• **REQUIRED ACTION**
The data beneath this task has to be reprinted character for character.

[Collection entries]

# # # #

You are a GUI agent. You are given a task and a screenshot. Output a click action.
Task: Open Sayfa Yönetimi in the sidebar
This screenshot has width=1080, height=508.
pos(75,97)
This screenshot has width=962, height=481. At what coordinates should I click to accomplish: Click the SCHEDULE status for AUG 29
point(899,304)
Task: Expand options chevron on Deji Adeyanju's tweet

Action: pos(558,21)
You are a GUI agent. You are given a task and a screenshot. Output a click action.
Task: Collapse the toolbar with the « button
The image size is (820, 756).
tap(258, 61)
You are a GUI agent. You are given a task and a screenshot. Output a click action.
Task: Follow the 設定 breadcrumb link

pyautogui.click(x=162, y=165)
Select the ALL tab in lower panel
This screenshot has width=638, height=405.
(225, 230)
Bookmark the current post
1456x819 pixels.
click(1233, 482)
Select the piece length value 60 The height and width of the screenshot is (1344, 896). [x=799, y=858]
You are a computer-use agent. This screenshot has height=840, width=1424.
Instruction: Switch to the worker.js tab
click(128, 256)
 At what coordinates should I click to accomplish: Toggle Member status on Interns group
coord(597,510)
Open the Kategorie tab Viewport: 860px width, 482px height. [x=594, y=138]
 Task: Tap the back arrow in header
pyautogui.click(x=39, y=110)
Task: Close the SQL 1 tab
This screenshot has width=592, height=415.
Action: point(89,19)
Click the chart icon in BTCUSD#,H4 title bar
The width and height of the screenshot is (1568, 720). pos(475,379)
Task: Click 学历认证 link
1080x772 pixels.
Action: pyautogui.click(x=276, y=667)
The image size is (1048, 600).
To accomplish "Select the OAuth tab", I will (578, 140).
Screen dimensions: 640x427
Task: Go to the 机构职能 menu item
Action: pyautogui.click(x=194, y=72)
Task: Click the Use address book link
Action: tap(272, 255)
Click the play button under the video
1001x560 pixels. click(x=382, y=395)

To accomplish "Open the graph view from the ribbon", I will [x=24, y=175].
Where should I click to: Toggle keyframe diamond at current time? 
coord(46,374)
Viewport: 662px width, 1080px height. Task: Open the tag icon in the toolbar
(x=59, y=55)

# # # #

• **TASK RESPONSE**
You are a GUI agent. You are given a task and a screenshot. Output a click action.
Task: Open Sayfa Yönetimi in the sidebar
This screenshot has width=1080, height=508.
pos(75,97)
This screenshot has width=962, height=481. At what coordinates should I click to accomplish: Click the SCHEDULE status for AUG 29
point(899,304)
Task: Expand options chevron on Deji Adeyanju's tweet

Action: pos(558,21)
You are a GUI agent. You are given a task and a screenshot. Output a click action.
Task: Collapse the toolbar with the « button
The image size is (820, 756).
tap(258, 61)
You are a GUI agent. You are given a task and a screenshot. Output a click action.
Task: Follow the 設定 breadcrumb link

pyautogui.click(x=162, y=165)
Select the ALL tab in lower panel
This screenshot has width=638, height=405.
(225, 230)
Bookmark the current post
1456x819 pixels.
click(1233, 482)
Select the piece length value 60 The height and width of the screenshot is (1344, 896). [x=799, y=858]
You are a computer-use agent. This screenshot has height=840, width=1424.
Instruction: Switch to the worker.js tab
click(128, 256)
 At what coordinates should I click to accomplish: Toggle Member status on Interns group
coord(597,510)
Open the Kategorie tab Viewport: 860px width, 482px height. [x=594, y=138]
 Task: Tap the back arrow in header
pyautogui.click(x=39, y=110)
Task: Close the SQL 1 tab
This screenshot has width=592, height=415.
Action: point(89,19)
Click the chart icon in BTCUSD#,H4 title bar
The width and height of the screenshot is (1568, 720). pos(475,379)
Task: Click 学历认证 link
1080x772 pixels.
Action: pyautogui.click(x=276, y=667)
The image size is (1048, 600).
To accomplish "Select the OAuth tab", I will (578, 140).
Screen dimensions: 640x427
Task: Go to the 机构职能 menu item
Action: pyautogui.click(x=194, y=72)
Task: Click the Use address book link
Action: tap(272, 255)
Click the play button under the video
1001x560 pixels. click(x=382, y=395)

To accomplish "Open the graph view from the ribbon", I will [x=24, y=175].
Where should I click to: Toggle keyframe diamond at current time? 
coord(46,374)
Viewport: 662px width, 1080px height. Task: Open the tag icon in the toolbar
(x=59, y=55)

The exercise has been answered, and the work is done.